Il recente libro di Elizabeth E. Green, pastora presso le Chiese evangeliche battiste, Un percorso a spirale. Teologia femminista: l’ultimo decennio (Torino, Claudiana, 2020, pagine 154, euro 14, 90) che qui non ci si soffermerà a commentare, offre, però, lo spunto per ripensare il rapporto tra le donne e la Scrittura. Questo rapporto già da alcuni decenni è al centro dell’interesse della teologia femminile e/o femminista e può essere rivisitato muovendosi su due distinti livelli.

In primo luogo, si deve portare l’attenzione sulle figure femminili presenti nella Scrittura e, in seconda istanza, ma con importanza non minore, si deve considerare la particolare ottica con cui le donne si accostano al testo sacro. Riguardo al primo livello individuato, la produzione delle teologhe e delle bibliste ha condotto ad un’ampia ed approfondita rivalutazione delle figure di donne presenti nella Scrittura e spesso considerate secondarie, mostrando come, al contrario, esse svolgano spesso un ruolo cruciale nella narrazione e siano portatrici di un messaggio che altrimenti non potrebbe essere annunciato.

Ciò emerge con chiarezza già nel Vecchio Testamento in cui donne protagoniste o apparentemente marginali offrono un significativo contributo al dipanarsi della storia della salvezza e dell’alleanza di Dio con il Suo popolo e aprono piste che poi gli uomini seguono grazie a loro. Nel Nuovo Testamento le donne sono sicuramente protagoniste, insieme agli uomini, nella sequela di Gesù, che mostra nei loro riguardi un particolare apprezzamento, lo seguono fino ai piedi della croce e ricevono il primo annuncio della risurrezione. Anche gli Atti e le Lettere, che delineano la Chiesa nascente, riportano notizia di donne impegnate in prima persona nella costruzione della comunità e nella diffusione del messaggio cristiano al di là del luogo della sua prima proclamazione.

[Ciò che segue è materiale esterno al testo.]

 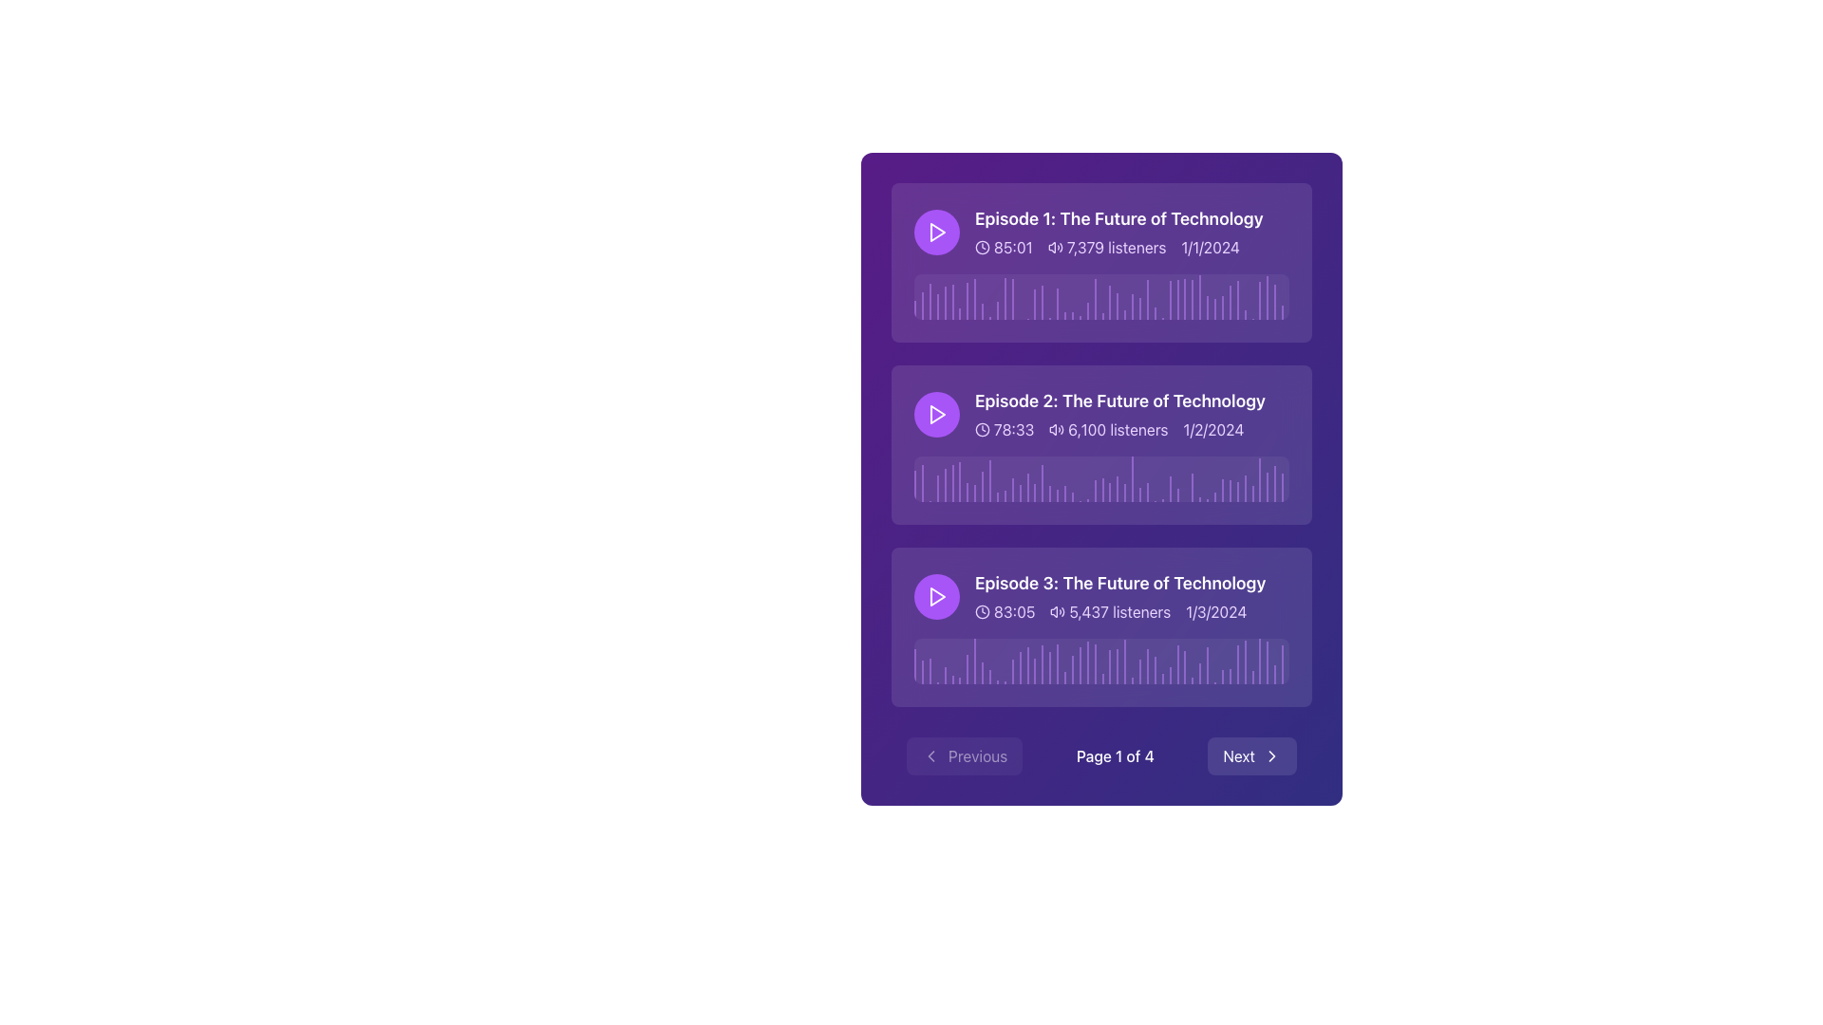 What do you see at coordinates (1101, 296) in the screenshot?
I see `the graphical waveform representation located beneath the title 'Episode 1: The Future of Technology' in the episode card` at bounding box center [1101, 296].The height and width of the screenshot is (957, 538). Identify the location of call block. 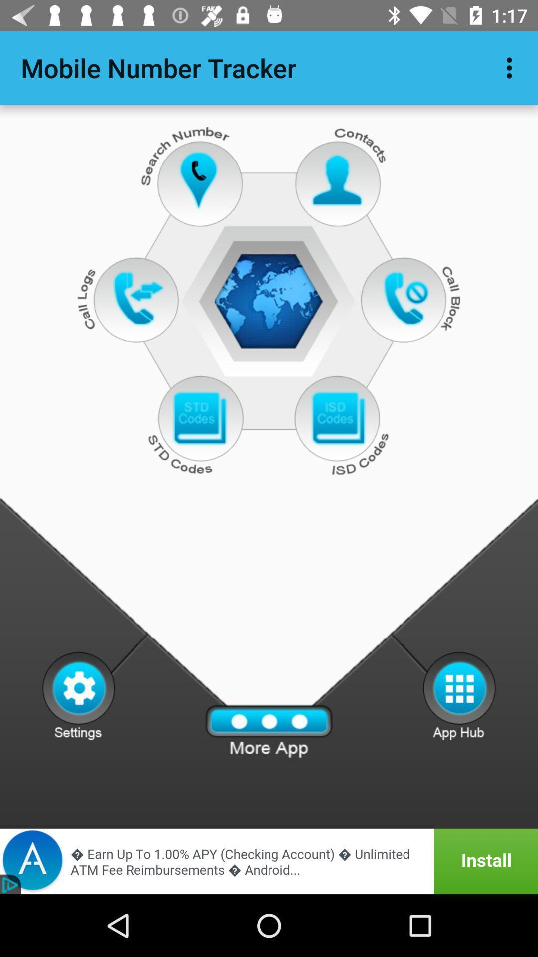
(409, 298).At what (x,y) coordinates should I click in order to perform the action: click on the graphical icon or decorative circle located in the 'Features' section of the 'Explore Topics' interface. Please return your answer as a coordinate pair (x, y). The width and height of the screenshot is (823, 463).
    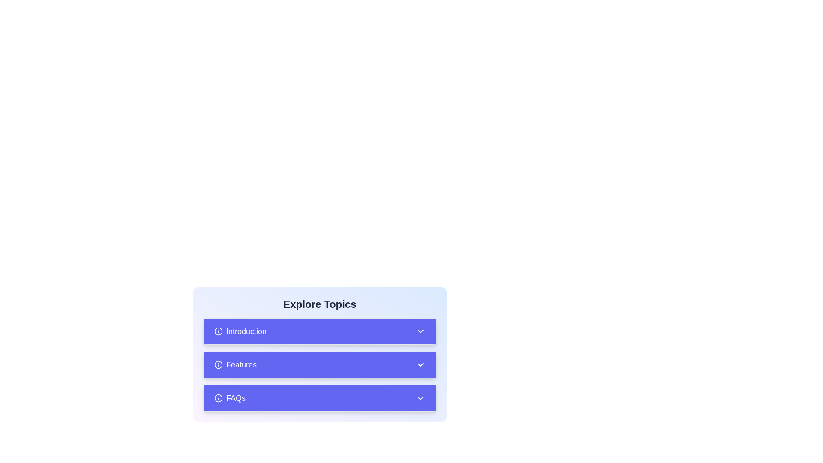
    Looking at the image, I should click on (218, 365).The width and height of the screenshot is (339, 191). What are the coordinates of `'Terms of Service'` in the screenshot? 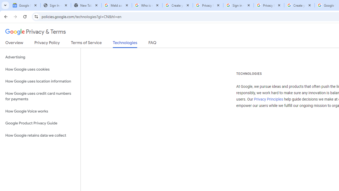 It's located at (86, 43).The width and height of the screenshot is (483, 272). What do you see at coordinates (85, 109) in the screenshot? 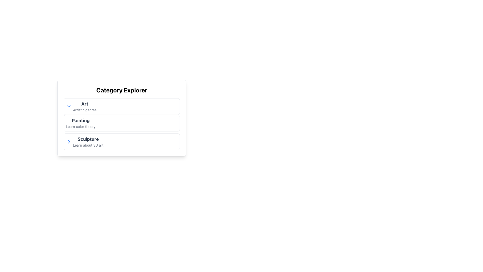
I see `the static text label displaying 'Artistic genres' in a smaller gray font, which is positioned directly under the 'Art' label within the 'Category Explorer' interface` at bounding box center [85, 109].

Il secondo livello prima ricordato induce a spostare lo sguardo sulle donne credenti che oggi leggono, studiano e interpretano la Scrittura a partire dalla personale esperienza femminile. Qui l’esegesi e la competenza teologica si intersecano con il vissuto delle donne e le domande che esse pongono al testo sacro sono molto spesso profondamente differenti da quelle degli uomini e rispecchiano situazioni che sovente sono di sofferenza, di emarginazione e di subordinazione. Si ritrova, questo caso, quello che è un principio generale della lettura di qualsiasi testo e cioè quello che è necessario tenere conto non solo del messaggio veicolato, ma anche del contesto dell’autore e di quello del lettore.

La questione, a questo proposito, si complica perché non è possibile parlare di una generica esperienza femminile, ma devono essere considerate le donne concrete che si accostano alla Scrittura muovendo da ambiti geografici e culturali diversi, ognuna con un bagaglio esistenziale non omologabile a quello delle altre.

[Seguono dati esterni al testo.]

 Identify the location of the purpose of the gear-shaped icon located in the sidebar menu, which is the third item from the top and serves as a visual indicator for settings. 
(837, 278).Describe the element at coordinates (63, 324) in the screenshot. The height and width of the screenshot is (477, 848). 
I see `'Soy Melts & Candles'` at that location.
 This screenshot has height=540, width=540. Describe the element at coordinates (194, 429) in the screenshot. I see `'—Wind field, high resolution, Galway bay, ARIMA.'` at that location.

In questo modo, il testo sacro fornisce risposte che vanno al di là delle domande iniziali e conducono a una inedita rilettura del proprio vissuto, rivisitato in una prospettiva che non è quella umana, ma quella di Dio. Perché ciò avvenga, però, è necessario che il testo sia liberato dagli schemi interpretativi patriarcali che gli si sono sovrapposti lungo i secoli e sia restituito alla sua originaria purezza, nella quale il messaggio può essere colto in tutto il suo valore.

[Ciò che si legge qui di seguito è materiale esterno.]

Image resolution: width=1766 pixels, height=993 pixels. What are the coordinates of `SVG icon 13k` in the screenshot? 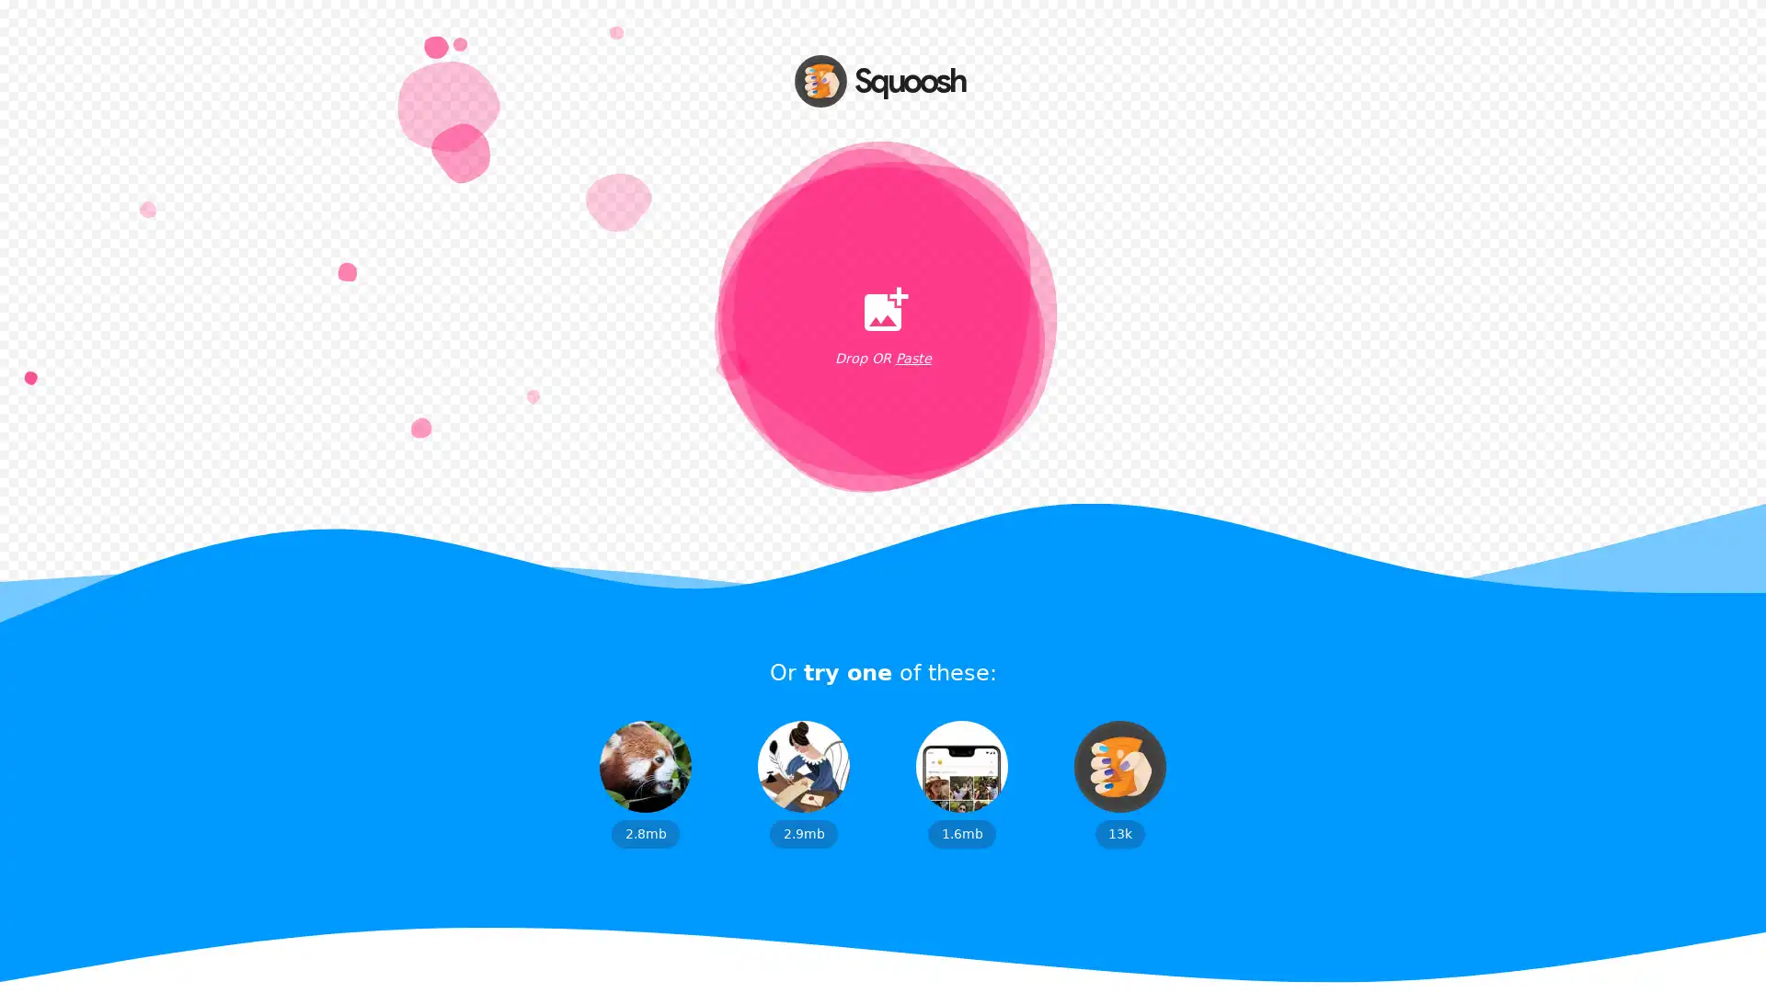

Molte studiose già da decenni sono impegnate in questo lavoro e il risultato non deve essere quello di sostituire una parzialità, quella femminile, a un’altra parzialità, quella maschile prevalente da lungo tempo, bensì quello di giungere ad una lettura e ad un’interpretazione articolata e poliedrica. Su queste basi, la maggior parte delle studiose che si accostano alla Scrittura concorda nel riconoscere che il messaggio che essa veicola per le donne è di uguaglianza e di liberazione, come del resto avviene per tutti coloro che, lungo la storia, sono stati esclusi, emarginati e oppressi.

La parola di Dio, così, si rivela capace non soltanto di prefigurare il mondo futuro, nel tempo escatologico, ma anche di fornire un potente ed insostituibile impulso alla trasformazione ed alla purificazione di quello attuale.